Figure 1-7: NSPOF Cluster Using HSZ70s in Multiple-Bus Failover Mode

Figure 1-8 shows a cluster configuration with dual-shared Fibre Channel buses and a storage array with dual-redundant HSG80s configured for multiple-bus failover.

Figure 1-8: NSPOF Fibre Channel Cluster Using HSG80s in Multiple-Bus Failover Mode

If you are using LSM and multiple shared SCSI buses with storage shelves, you need to:

Mirror the clusterwide root (/), /usr, and /var file systems across two shared SCSI buses.

Place the boot disk for each member system on a separate shared SCSI bus.

Provide another shared SCSI bus for the quorum disk.

Figure 1-9 shows a two-member cluster configuration with three shared SCSI buses. The clusterwide root (/), /usr, and /var file systems are mirrored across the first two shared SCSI buses. The boot disk for member system one is on the first shared SCSI bus. The boot disk for member system two is on the second shared SCSI bus. The quorum disk is on the third shared SCSI bus. You can lose one system, or any one shared SCSI bus, and still maintain a cluster.

Figure 1-9: NSPOF Cluster Using LSM and UltraSCSI BA356s

1.6 Eight-Member Clusters

TruCluster Server Version 5.1A supports eight-member cluster configurations as follows:

Fibre Channel: Eight-member systems may be connected to common storage over Fibre Channel in a fabric (switch) configuration.
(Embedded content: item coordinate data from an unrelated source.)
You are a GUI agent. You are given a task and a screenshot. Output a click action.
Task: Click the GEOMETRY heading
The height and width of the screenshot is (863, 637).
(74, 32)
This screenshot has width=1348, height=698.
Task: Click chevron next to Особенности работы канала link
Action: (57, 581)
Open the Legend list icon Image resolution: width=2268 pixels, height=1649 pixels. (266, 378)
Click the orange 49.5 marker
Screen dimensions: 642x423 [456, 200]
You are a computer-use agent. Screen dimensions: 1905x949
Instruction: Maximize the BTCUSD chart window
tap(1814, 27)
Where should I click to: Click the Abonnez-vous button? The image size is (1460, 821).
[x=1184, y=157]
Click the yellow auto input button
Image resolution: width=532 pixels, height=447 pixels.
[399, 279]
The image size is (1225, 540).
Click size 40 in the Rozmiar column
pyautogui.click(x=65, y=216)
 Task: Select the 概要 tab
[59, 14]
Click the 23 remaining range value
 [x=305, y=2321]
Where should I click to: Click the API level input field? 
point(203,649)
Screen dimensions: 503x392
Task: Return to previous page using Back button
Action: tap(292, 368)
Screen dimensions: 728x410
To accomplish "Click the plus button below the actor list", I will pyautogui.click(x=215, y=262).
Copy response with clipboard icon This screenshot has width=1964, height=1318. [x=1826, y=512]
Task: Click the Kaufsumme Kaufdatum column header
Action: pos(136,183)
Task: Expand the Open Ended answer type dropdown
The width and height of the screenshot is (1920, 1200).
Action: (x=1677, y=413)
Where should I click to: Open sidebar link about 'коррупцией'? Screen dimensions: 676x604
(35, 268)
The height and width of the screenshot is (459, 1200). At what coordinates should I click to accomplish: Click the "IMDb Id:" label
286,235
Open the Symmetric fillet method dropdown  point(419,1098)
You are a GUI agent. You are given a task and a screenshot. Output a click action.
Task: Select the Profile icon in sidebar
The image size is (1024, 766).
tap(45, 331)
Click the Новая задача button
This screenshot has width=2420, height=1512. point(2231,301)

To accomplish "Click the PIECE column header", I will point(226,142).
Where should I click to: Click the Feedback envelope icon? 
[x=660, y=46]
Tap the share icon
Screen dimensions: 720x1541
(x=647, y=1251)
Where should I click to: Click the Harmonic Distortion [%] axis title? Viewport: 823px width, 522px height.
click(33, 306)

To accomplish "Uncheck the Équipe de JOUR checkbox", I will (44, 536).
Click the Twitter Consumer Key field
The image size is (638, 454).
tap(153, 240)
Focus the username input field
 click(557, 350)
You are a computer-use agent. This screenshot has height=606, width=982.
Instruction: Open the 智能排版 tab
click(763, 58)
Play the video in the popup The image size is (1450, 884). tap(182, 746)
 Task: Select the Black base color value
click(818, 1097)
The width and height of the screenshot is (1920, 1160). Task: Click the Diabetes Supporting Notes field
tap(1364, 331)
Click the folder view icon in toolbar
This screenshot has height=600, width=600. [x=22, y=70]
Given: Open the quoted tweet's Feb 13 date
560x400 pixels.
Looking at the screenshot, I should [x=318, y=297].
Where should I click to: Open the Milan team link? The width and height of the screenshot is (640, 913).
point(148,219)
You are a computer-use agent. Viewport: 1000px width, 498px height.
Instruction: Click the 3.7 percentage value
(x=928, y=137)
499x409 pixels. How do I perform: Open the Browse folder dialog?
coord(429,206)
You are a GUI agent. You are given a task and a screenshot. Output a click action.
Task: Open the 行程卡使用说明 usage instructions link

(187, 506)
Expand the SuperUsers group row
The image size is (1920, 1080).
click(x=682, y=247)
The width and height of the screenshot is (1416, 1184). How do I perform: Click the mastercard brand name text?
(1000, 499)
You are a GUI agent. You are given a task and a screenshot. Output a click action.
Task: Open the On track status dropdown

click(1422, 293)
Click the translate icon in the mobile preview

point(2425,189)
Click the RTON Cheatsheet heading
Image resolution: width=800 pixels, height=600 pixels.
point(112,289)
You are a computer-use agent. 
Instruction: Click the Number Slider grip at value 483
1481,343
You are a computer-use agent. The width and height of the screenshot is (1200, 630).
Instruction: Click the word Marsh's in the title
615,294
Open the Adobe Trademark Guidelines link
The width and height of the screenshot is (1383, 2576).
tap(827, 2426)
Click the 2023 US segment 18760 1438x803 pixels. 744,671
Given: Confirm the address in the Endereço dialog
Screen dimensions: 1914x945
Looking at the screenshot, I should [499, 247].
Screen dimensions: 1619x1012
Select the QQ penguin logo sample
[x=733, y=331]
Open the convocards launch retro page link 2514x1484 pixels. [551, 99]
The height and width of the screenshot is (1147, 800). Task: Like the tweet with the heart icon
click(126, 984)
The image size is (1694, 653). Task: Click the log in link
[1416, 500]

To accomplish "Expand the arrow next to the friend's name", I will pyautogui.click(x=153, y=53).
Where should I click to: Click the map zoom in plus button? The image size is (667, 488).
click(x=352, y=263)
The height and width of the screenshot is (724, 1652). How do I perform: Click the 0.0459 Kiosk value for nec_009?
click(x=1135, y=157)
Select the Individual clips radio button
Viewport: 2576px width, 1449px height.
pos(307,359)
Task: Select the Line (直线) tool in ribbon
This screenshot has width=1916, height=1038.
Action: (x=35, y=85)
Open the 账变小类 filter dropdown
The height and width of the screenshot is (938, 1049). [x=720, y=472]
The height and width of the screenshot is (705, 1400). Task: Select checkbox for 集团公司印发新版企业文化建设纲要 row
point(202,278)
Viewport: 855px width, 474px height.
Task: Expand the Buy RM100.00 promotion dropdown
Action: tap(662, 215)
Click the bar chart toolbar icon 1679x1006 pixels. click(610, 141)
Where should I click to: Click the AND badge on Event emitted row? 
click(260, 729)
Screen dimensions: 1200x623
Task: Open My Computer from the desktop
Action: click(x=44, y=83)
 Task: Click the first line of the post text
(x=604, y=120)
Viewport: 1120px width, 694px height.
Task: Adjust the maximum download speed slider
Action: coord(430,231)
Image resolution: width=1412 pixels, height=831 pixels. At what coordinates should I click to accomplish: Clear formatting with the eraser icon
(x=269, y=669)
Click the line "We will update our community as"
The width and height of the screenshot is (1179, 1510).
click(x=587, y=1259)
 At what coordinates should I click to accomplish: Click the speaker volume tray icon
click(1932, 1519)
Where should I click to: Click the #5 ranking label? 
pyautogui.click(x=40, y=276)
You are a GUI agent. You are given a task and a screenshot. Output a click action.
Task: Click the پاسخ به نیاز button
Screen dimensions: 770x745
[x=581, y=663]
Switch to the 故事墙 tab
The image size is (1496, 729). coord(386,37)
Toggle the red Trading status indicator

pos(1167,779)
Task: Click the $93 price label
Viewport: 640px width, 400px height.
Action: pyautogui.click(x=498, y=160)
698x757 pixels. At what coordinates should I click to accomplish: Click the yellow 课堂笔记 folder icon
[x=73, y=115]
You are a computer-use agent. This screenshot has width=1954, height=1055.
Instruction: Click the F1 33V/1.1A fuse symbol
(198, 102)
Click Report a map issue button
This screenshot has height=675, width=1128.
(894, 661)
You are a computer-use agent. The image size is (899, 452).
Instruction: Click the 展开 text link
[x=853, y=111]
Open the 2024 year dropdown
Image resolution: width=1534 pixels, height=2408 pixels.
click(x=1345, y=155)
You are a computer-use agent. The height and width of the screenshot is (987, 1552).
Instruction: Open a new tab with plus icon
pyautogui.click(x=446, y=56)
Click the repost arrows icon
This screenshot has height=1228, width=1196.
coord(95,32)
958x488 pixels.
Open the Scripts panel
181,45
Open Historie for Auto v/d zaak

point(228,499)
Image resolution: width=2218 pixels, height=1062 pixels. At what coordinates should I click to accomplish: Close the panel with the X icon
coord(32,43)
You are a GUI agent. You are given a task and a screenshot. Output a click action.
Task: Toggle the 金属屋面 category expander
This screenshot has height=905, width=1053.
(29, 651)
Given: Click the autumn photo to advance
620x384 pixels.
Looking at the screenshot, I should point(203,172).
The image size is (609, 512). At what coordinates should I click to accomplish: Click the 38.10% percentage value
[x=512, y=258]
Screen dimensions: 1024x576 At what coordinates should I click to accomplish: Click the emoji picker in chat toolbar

Parallel SCSI: Only four of the member systems may be connected to any one SCSI bus, but you can have multiple SCSI buses connected to different sets of nodes, and the sets of nodes may overlap. We recommend you use a DS-DWZZH-05 UltraSCSI hub with fair arbitration enabled when connecting four-member systems to a common SCSI bus using RAID array controllers.
An eight-member cluster using Fibre Channel can be extrapolated easily from the discussions in Chapter 6; just connect the systems and storage to your fabric.
An eight-member cluster using shared SCSI storage is more complicated than Fibre Channel, and requires considerable care to configure. One way to configure an eight-member cluster using external termination is discussed in Chapter 11.

1.7 Overview of Setting Up the TruCluster Server Hardware Configuration

To set up a TruCluster Server hardware configuration, follow these steps:

Plan your hardware configuration. (See Chapter 3, Chapter 4, Chapter 6, Chapter 9, Chapter 10, and Chapter 11.)

Draw a diagram of your configuration.

Compare your diagram with the examples in Chapter 3, Chapter 6, Chapter 10, and Chapter 11.

Identify all devices, cables, SCSI adapters, and so forth. Use the diagram that you just constructed.

Prepare the shared storage by installing disks and configuring any RAID controller subsystems. (See Chapter 3, Chapter 6, and Chapter 10 and the documentation for the StorageWorks enclosure or RAID controller.)

Install signal converters in the StorageWorks enclosures, if applicable. (See Chapter 3 and Chapter 10.)

Connect storage to the shared SCSI buses. Terminate each bus. Use Y cables or trilink connectors where necessary. (See Chapter 3 and Chapter 10.)
For a Fibre Channel configuration, connect the HSG60 or HSG80 controllers to the switches. You want the HSG60 or HSG80 to recognize the connections to the systems when the systems are powered on.

Prepare the member systems by installing:
- Additional Ethernet or Asynchronous Transfer Mode (ATM) network adapters for client networks.
- SCSI bus adapters. Ensure that adapter terminators are set correctly. Connect the systems to the shared SCSI bus. (See Chapter 4 or Chapter 9.)
- The KGPSA host bus adapter for Fibre Channel configurations. Ensure that the KGPSA is operating in the correct mode (FABRIC or LOOP). Connect the KGPSA to the switch. (See Chapter 6.)
- Memory Channel adapters. Ensure that jumpers are set correctly. (See Chapter 5.)

Connect the Memory Channel adapters to each other or to the Memory Channel hub as appropriate. (See Chapter 5.)

Turn on the Memory Channel hubs and storage shelves, then turn on the member systems.

Install the firmware, set SCSI IDs, and enable fast bus speed as necessary. (See Chapter 4 and Chapter 9.)

Display configuration information for each member system, and ensure that all shared disks are seen at the same device number. (See Chapter 4, Chapter 6, or Chapter 9.)